___ Records supplied

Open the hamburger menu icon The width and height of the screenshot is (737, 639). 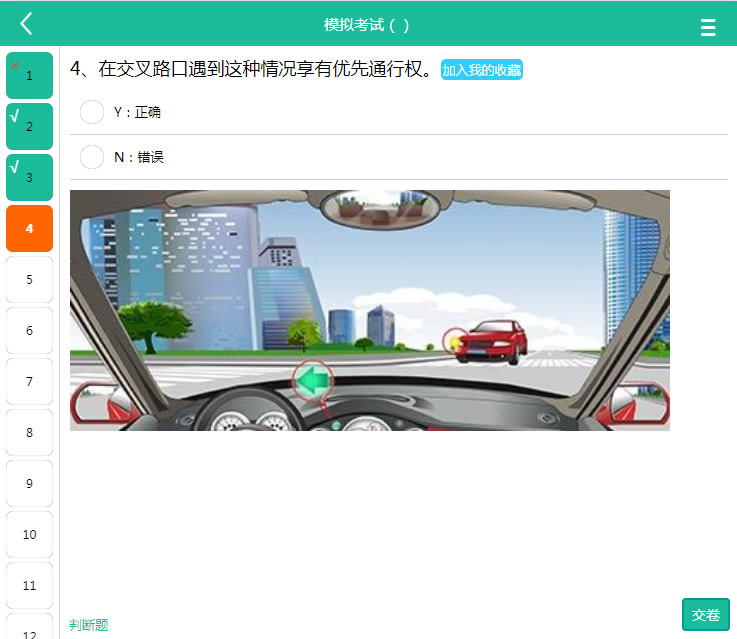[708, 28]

______
___ Records supplied

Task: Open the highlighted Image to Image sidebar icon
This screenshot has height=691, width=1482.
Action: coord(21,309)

______
___ Records supplied

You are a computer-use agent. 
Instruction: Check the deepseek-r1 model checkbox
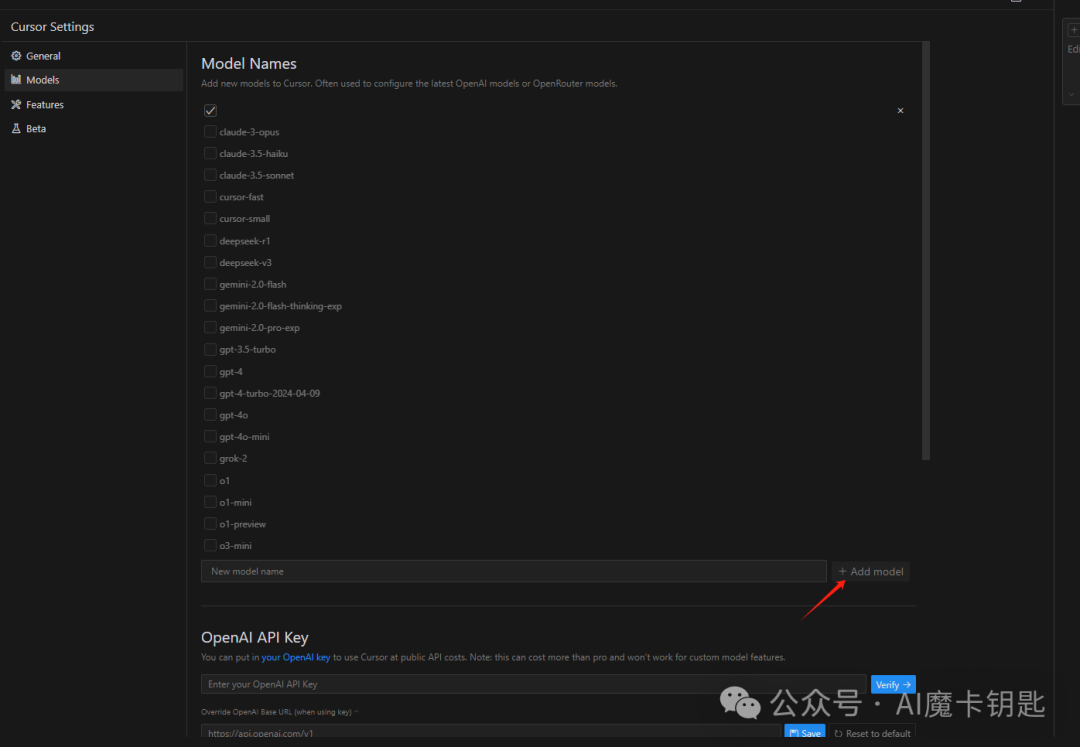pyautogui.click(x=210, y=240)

______

**Task**
Rewrite the records starting at the line that contains "Task: Open the" and ending at the line that contains "Action: coord(21,309)", with "highlighted" swapped for "marked" and nothing else changed.

**Reply**
Task: Open the marked Image to Image sidebar icon
This screenshot has height=691, width=1482.
Action: coord(21,309)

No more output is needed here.